FedEx Corp. cut its earnings estimate Tuesday, citing slow global economic growth. The FedEx earnings shortfall came mainly in the company's express division.
FedEx Corp. cut its earnings forecast Tuesday, blaming the weak global economy.
The world's second-biggest package delivery company said the shortfall is primarily in its express division, which moves 3.5 million packages on an average day. That indicates customers have continued to switch from overnight air delivery to slower, cheaper methods. Poor economic conditions in Europe and slowing growth elsewhere, including Asia, have forced the shifts.
FedEx expects to earn between $1.37 and $1.43 per share in the fiscal first quarter that ended Aug. 31. That's down from an original forecast of $1.45 to $1.60 per share. Analysts were expecting $1.56 per share, according to FactSet. Shares fell 3 percent in after-hours trading.
Both FedEx and larger rival UPS have warned about the impact of slower economic growth on their results. In July, UPS said customers were worried about what's in store in the second half of the year. The delivery companies have cut or reduced the frequency of flights in Asia as shipments both within the region and to Europe and the U.S. have slowed.

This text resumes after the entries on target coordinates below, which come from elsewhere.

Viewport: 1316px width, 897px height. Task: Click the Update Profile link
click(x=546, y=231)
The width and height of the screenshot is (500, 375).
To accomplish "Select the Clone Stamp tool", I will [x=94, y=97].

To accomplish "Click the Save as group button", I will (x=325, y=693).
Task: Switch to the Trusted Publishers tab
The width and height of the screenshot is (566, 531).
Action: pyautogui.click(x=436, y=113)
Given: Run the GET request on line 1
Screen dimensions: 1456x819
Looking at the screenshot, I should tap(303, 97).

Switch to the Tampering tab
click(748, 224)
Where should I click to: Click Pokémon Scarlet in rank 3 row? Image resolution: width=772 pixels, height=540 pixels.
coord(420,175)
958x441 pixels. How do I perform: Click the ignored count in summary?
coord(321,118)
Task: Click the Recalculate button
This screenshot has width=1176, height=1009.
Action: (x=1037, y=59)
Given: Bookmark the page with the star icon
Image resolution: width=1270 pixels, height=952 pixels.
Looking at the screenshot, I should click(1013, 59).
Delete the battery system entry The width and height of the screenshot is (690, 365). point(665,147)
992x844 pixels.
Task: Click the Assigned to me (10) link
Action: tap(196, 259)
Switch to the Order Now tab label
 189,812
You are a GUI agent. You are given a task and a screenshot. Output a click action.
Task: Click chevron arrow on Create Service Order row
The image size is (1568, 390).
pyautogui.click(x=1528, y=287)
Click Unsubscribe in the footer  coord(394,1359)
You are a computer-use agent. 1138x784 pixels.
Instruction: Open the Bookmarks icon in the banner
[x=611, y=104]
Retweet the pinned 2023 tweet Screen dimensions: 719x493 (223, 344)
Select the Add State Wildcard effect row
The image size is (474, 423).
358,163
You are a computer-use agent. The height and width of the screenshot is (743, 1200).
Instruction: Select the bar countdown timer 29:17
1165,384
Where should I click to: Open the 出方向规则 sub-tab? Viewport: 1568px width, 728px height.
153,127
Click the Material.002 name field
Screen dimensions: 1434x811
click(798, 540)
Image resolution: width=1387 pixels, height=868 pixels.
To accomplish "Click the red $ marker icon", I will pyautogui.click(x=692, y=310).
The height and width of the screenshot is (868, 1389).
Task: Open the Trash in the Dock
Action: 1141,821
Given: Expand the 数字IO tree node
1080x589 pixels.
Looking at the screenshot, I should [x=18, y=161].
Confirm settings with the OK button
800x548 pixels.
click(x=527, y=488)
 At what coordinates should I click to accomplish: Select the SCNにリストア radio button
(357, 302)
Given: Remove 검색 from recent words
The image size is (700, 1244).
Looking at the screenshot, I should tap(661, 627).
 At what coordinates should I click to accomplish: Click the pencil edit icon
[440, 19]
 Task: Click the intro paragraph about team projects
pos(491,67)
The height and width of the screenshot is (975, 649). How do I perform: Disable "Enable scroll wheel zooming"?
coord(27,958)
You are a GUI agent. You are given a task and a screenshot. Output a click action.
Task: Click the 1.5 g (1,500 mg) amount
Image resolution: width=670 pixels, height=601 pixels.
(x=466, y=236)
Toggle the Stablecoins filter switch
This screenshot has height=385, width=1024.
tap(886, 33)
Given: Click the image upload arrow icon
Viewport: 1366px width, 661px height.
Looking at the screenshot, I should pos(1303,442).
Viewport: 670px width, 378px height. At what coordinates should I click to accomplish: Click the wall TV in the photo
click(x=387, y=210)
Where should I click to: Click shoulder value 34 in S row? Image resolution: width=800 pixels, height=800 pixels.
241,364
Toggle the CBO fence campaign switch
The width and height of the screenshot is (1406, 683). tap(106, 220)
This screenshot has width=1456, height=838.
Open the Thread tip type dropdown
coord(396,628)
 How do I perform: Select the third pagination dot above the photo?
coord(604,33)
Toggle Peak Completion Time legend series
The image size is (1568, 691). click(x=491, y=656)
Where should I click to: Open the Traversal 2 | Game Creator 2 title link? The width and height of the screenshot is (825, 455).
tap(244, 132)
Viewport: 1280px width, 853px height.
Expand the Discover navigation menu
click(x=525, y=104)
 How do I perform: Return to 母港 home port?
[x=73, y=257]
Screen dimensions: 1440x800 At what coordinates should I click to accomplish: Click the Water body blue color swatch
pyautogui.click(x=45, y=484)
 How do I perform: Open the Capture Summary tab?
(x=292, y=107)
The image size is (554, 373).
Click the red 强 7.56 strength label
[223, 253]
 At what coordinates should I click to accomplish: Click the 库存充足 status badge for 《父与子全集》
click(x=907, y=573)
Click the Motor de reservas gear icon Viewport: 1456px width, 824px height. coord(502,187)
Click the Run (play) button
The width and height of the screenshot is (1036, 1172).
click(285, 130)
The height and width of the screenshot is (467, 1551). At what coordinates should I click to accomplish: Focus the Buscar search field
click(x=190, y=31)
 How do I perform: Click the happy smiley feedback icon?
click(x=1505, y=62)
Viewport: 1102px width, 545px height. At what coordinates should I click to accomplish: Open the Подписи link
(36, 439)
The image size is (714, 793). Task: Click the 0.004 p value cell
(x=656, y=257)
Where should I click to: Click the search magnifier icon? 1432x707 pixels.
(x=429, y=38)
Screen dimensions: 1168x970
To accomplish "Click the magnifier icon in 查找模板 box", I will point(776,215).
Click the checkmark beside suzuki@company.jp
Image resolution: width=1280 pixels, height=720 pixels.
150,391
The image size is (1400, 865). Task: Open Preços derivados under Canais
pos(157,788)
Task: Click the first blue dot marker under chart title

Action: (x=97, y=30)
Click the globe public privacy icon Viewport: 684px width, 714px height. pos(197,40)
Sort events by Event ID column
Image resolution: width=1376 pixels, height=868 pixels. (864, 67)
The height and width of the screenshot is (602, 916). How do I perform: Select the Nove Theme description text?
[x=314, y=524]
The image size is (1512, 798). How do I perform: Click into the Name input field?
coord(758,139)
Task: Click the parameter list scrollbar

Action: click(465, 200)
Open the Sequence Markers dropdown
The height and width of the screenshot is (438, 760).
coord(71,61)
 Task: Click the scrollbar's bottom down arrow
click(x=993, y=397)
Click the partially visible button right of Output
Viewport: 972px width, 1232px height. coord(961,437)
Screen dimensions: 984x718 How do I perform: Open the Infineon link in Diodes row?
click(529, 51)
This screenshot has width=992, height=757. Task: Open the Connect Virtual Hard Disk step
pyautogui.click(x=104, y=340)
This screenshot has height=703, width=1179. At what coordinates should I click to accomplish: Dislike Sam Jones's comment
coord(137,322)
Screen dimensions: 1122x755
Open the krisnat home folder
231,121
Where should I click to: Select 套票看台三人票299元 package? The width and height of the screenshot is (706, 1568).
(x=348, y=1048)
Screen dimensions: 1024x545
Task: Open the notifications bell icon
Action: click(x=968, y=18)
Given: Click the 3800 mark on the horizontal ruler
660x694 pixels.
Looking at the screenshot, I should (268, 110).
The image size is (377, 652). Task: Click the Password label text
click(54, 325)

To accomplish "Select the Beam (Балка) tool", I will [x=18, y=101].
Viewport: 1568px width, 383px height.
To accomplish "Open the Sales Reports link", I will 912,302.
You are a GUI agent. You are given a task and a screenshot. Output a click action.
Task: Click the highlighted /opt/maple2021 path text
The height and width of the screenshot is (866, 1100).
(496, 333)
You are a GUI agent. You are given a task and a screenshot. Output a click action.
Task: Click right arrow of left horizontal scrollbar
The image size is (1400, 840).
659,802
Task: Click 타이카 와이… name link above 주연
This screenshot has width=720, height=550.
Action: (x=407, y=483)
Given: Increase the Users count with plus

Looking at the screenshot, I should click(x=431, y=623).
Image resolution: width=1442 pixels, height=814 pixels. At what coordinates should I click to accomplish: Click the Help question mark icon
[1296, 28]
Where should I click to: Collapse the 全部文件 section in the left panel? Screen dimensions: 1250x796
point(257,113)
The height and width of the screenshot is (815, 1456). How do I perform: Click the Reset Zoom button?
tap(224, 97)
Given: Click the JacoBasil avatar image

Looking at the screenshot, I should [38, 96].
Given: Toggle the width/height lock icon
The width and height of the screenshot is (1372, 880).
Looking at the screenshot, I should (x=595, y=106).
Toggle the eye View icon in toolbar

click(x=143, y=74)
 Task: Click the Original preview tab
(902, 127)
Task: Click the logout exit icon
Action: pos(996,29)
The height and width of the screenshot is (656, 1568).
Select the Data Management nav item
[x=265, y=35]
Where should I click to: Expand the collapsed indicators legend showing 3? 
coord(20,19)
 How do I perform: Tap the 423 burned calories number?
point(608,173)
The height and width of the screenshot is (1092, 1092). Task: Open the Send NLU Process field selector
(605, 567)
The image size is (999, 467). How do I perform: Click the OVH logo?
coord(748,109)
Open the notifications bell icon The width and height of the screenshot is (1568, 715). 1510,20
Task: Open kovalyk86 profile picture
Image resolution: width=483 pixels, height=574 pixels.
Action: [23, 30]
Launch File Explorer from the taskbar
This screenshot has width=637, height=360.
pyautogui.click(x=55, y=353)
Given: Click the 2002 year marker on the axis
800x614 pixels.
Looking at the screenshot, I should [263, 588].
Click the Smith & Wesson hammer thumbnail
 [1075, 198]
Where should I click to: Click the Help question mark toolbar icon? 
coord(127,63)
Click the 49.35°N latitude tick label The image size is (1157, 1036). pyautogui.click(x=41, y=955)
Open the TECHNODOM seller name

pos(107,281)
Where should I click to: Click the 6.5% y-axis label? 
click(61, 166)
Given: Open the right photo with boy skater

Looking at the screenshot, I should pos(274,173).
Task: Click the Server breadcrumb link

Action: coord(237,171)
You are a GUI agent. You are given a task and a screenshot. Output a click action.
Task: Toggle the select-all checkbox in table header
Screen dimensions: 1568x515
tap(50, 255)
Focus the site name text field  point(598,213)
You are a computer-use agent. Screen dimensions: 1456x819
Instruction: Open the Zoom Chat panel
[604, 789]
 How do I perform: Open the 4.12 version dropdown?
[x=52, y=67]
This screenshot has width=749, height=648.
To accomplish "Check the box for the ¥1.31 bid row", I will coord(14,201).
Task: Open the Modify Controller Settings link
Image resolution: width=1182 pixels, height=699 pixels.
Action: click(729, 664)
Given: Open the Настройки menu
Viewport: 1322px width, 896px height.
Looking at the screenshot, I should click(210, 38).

Revenue grew just 3 percent at FedEx's express division in the quarter ended May 31. Operating income dropped by $148 million. That was largely due to a charge for the retirement of some aircraft, but a 3 percent decline in package volume also hurt results.
Higher costs have also plagued FedEx. The company said last month that it will offer voluntary buyout packages to an unspecified number of employees in the U.S. It said the buyouts will likely focus on slow-growth areas like the Express and Services units. UPS has also vowed to reduce costs.
FedEx did not update its economic forecasts on Tuesday. Back in June, it forecast moderate growth for both the U.S. and global economies. It said it will release additional information when it reports results on Sept. 18.